Especially when you completely fail to check it.
Remember the too short cabled sock?
I bit the bullet and frogged it all the way back. I knit it again; giving myself the extra length I needed in the foot, and got ready to start the gusset. I decided to try it on first, and noticed something I’d ignored the first time.
Even with 72 stitches in a round, it felt too snug going around the ball of my foot. Not to mention that the toe was so short it ended before my small toe even started.
I went and looked on Ravelry, and there were all kinds of gorgeous versions of this pattern. None of them had that over-stretched look I can see in my work. What had I done wrong?
I remembered how tightly I was knitting the sock. I called it “wrist-aching” in my last blog post, and boy was that ever the truth. If I knit for more than about 25 minutes I had to shake the tension out of my wrists and stretch my fingers out to loosen them up.

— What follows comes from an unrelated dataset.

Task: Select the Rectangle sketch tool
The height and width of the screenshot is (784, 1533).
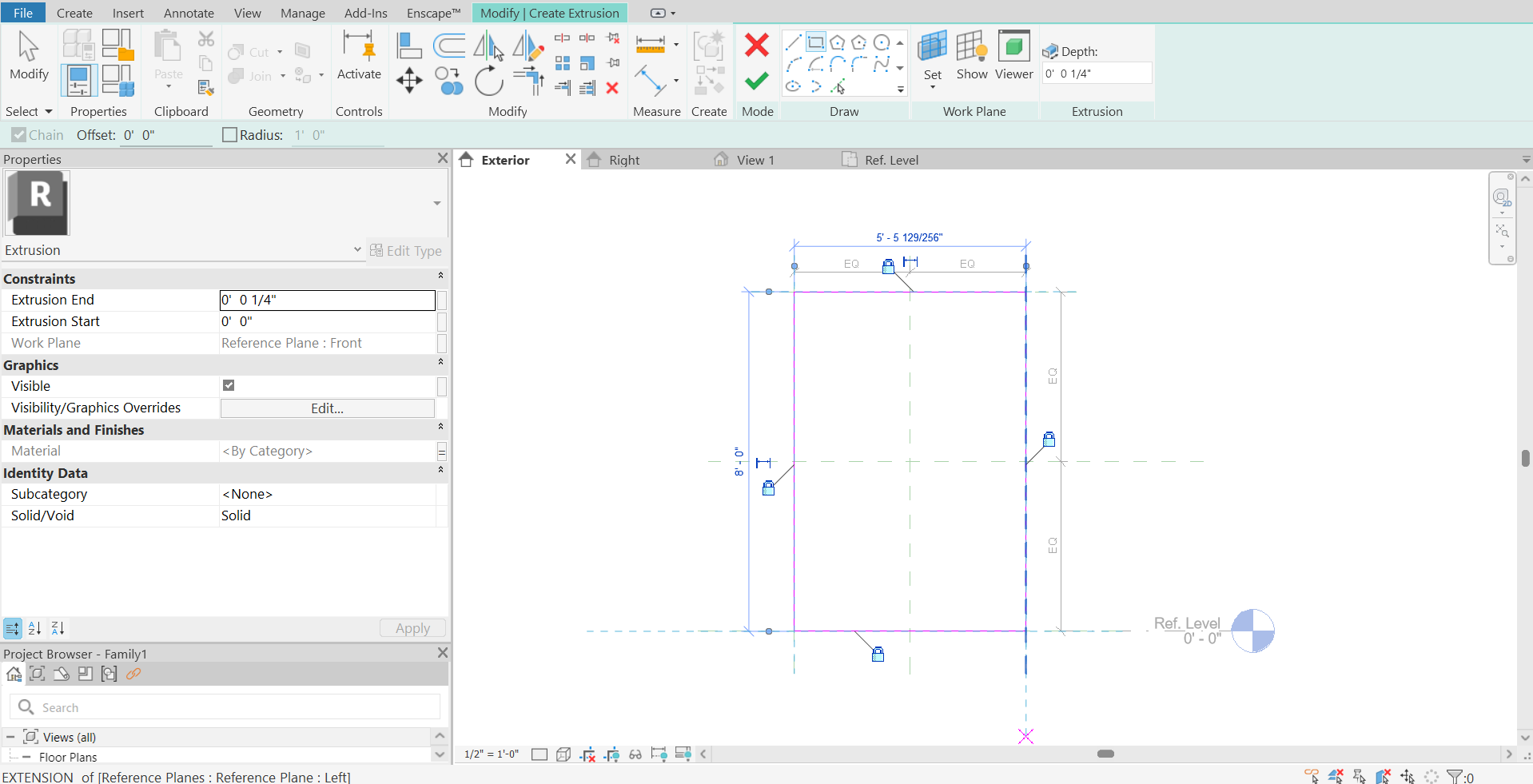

So I took out my tape measure, laid it across the sole stitches and, for the very first time since starting the sock, actually counted how many stitches there were in an inch. The pattern calls for nine… I was working at ten.

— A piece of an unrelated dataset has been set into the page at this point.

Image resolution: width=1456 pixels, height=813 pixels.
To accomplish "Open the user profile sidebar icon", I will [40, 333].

I’m pretty sure that when I saw the gauge in the pattern, I just went straight for my US 0 (2.0 mm) needles. Never, not once until this morning, did I actually measure my stitches per inch.
And that, dear readers, brings us to the moral of the story:
If you’re knitting at such a tight gauge that your hands hurt, you might consider that you are, in fact, knitting too tight. Way too tight. You might even consider checking your gauge before your hands start hurting you.
Excuse me, won’t you? I’ve got a sock to frog.